Tierney also sang with companies such as the Montpellier Festival (Mimì and Donna Anna), Flanders Opera, and Opera North (The Merry Widow). As a member of the Freiburg Opera, she sang Ellen Orford, Giulietta, Jenny, Marschallin and Renata.

She also appeared in other opera houses in Europe including Munich, Monte Carlo, Nancy and Basle. At the latter she sang the Dyer's Wife in Die Frau ohne Schatten, a highlight of the 1994/95 season, although she had thought she was being auditioned for the role of the Empress.

At Glyndebourne Festival Opera she sang Ellen Orford (Peter Grimes) in 1992, 1994 and 2000 and Mrs Coyle (Owen Wingrave) in 1997.

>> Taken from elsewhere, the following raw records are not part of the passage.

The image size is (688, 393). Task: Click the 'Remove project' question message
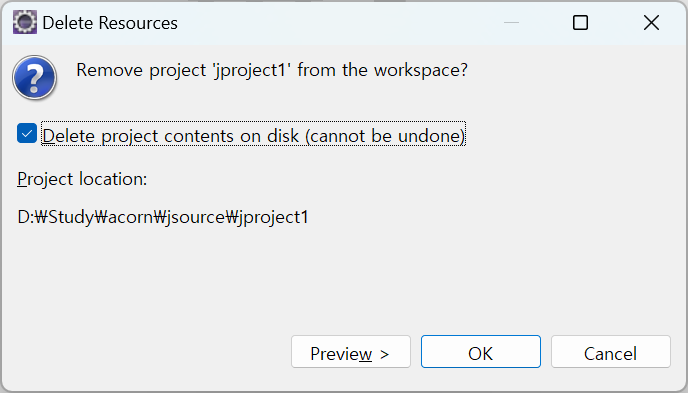272,70
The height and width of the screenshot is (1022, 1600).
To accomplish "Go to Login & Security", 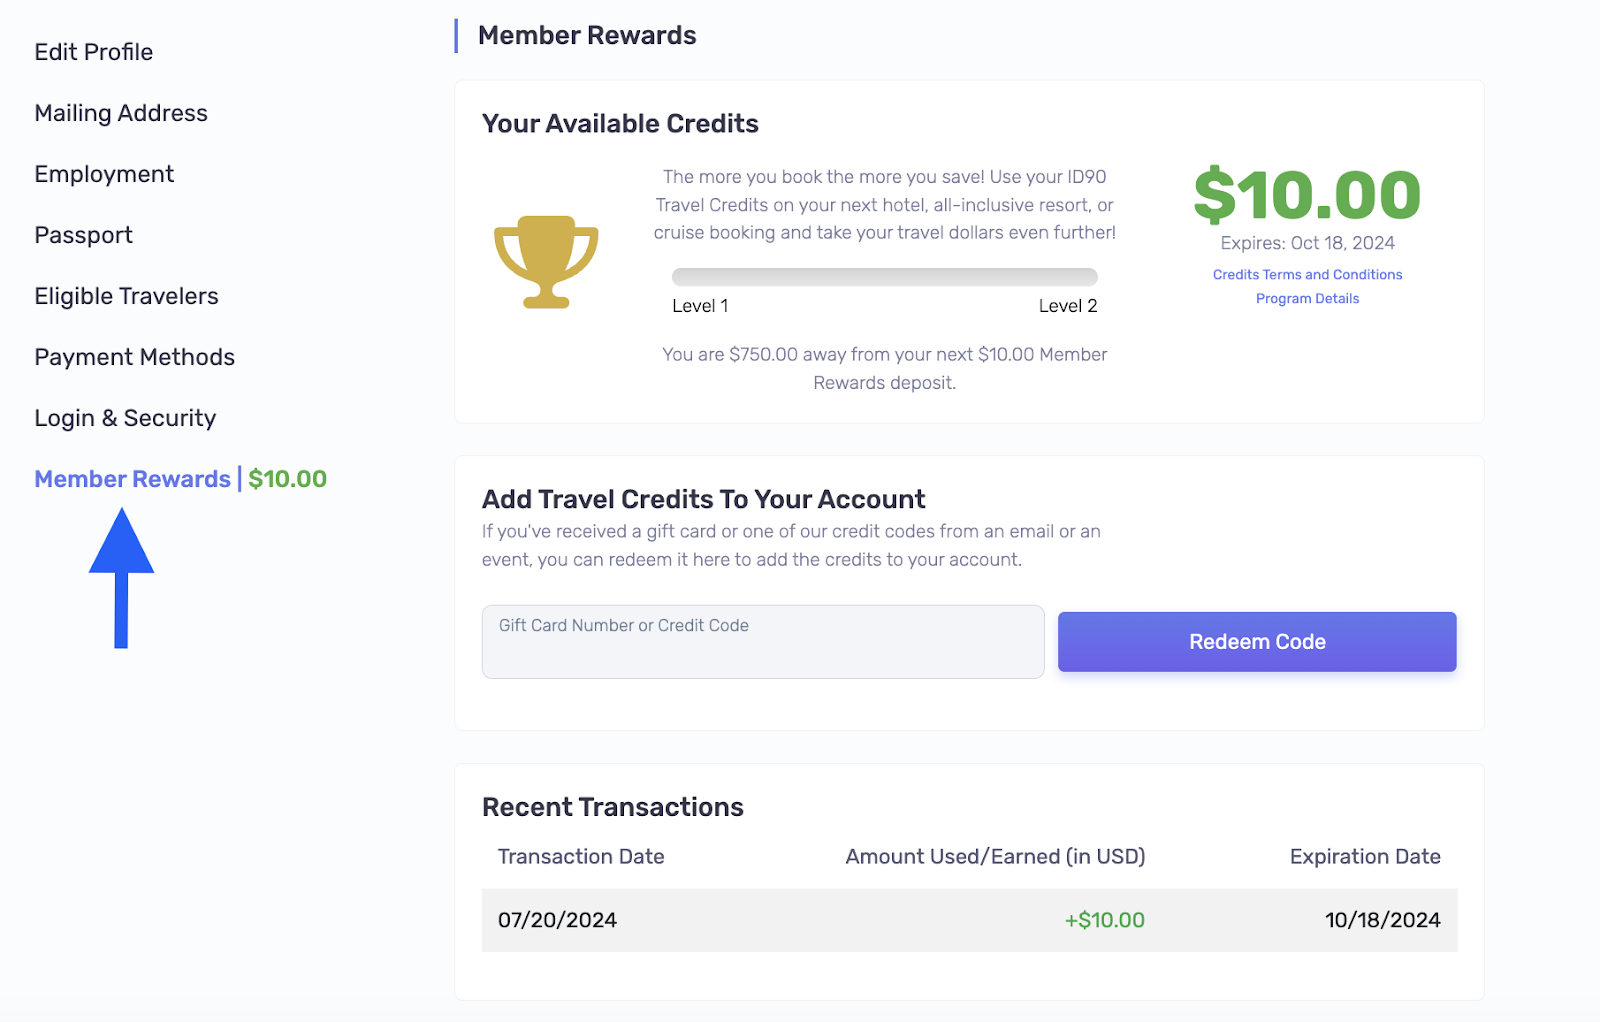I will (x=125, y=417).
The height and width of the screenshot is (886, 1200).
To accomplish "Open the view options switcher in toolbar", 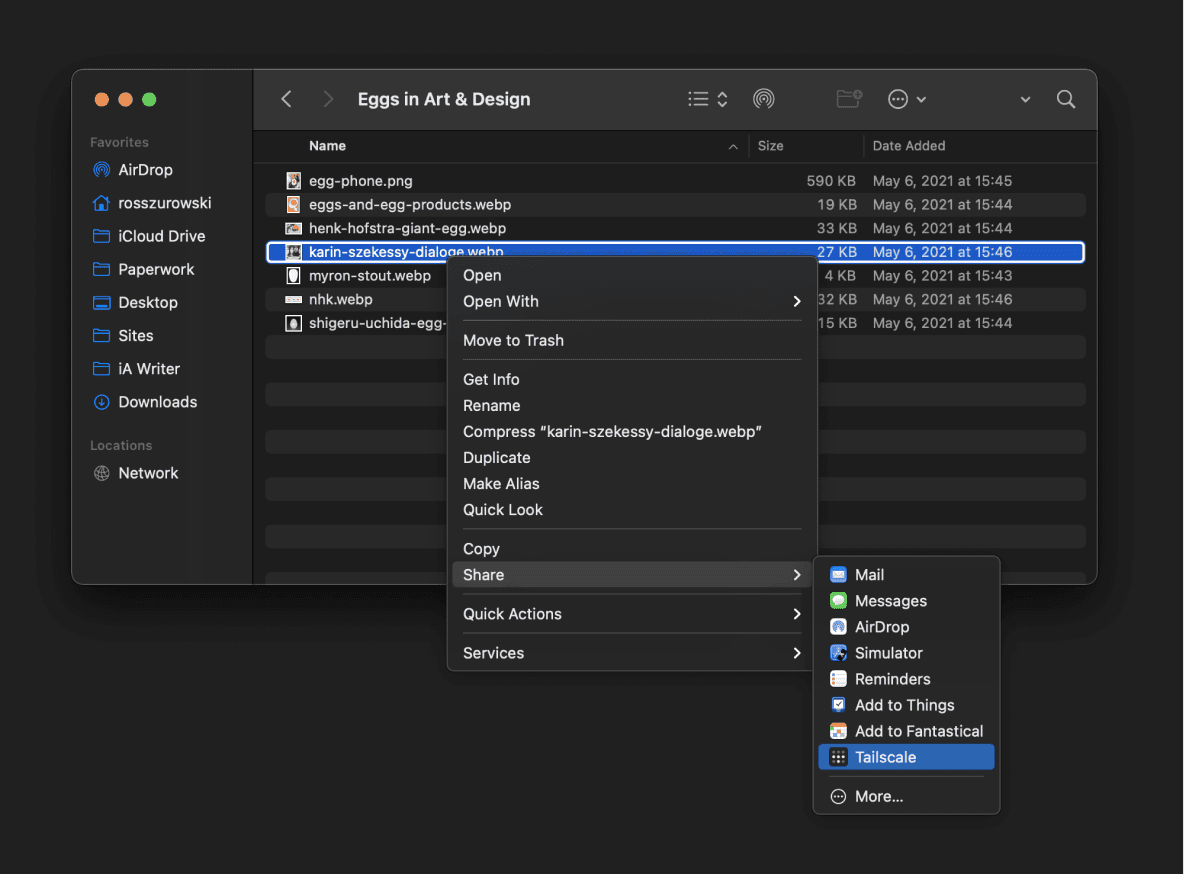I will pos(705,99).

An only child, Tierney's father died when she was still young. Her marriage to Jones ended in divorce; her son David played the part of Marie's son alongside his mother in the Baylis Programme Wozzeck. Tierney later married the Canadian tenor Alan Woodrow.

==Recordings==
Her recordings include Lehár's Der Graf von Luxemburg (Juliette Vermont), Britten's The Turn of the screw (Miss Jessel) and Peter Grimes (Ellen Orford), Mozart's Don Giovanni (Elvira) in English, and Nyman's Man and Boy: Dada (Michael's Mother, Old Woman, Bus Conductress, British Museum Guard, BBC Interviewer). She is also heard on the 1982 D'Oyly Carte Opera Company "Last Night" recording and seen in a concert video, "Gilbert & Sullivan's Greatest Hits", recorded at Royal Albert Hall in October 1982.